European Commission calls for changes to reduce deaths from air pollutionBMJ 2005; 331 doi: https://doi.org/10.1136/bmj.331.7519.716-a (Published 29 September 2005) Cite this as: BMJ 2005;331:716
The European Commission has proposed a wide ranging, 15 year strategy to reduce the number of people who die prematurely because of air pollution. But it has had to water down its original proposals because of complaints from industry groups, and pressure groups say the present proposals do not go far enough.
The commission is looking to regulate, for the first time, people's exposure to fine airborne particulates that penetrate deep into lungs and ozone pollution at ground level. It aims to achieve this by introducing new standards on car emissions, setting ceilings on allowable concentrations of smog in Europe's cities, and by updating existing environmental legislation to increase its effectiveness.
Announcing the proposals, Stavros Dimas, the environment commissioner, maintained that they would “prevent thousands of premature deaths from pollution related illnesses and drastically reduce damage to crops, forests, and other ecosystems.”
The commission estimates that air pollution kills 370 000 people in Europe every year, reduces average life expectancy by up to nine months, and costs the EU economy between £427bn (£290bn; $514bn) and £790 a year.
The original proposals were watered down over the summer after industry groups, whose members will have to meet the new standards, complained that the estimated costs of implementation of £12bn a year were too high.
Mr Dimas admitted that the reductions for fine dust and ground level ozone pollution were not as high as he had first envisaged. He had initially argued that both should be cut by 80% over the next 15 years. Now, the target for fine dust is 75% and that for ground level ozone is 60%.
But he defended the outcome. “There were some voices which said we did not need a strategy at all, so I am happy we have got a compromise,” he said.
He maintained that the benefits, which would include 140 000 fewer premature deaths a year by 2020—together with improvements in health and productivity through less sickness and fewer admissions to hospital—would be worth £42bn by 2020, almost six times the estimated annual implementation cost of £7.1bn.
The strategy, which must now be approved by EU governments and the European parliament, incorporates some flexibility for governments that can't meet the deadlines because of special circumstances, such as dust blown over from the Sahara.
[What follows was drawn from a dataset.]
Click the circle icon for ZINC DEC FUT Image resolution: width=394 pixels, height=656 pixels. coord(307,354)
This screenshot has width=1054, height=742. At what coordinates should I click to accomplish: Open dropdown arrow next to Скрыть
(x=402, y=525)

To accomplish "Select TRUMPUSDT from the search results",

However, environmental campaigners believe that the measures do not go far enough. Genon Jensen, the director of the European Public Health Alliance's environment network, said the strategy “falls far short of addressing people's expectations about what Europe should be doing for them in areas where they have little or no control.”
The alliance argues in particular that more should be done to protect vulnerable groups of people such as infants, children, elderly people, and people with asthma or other respiratory diseases.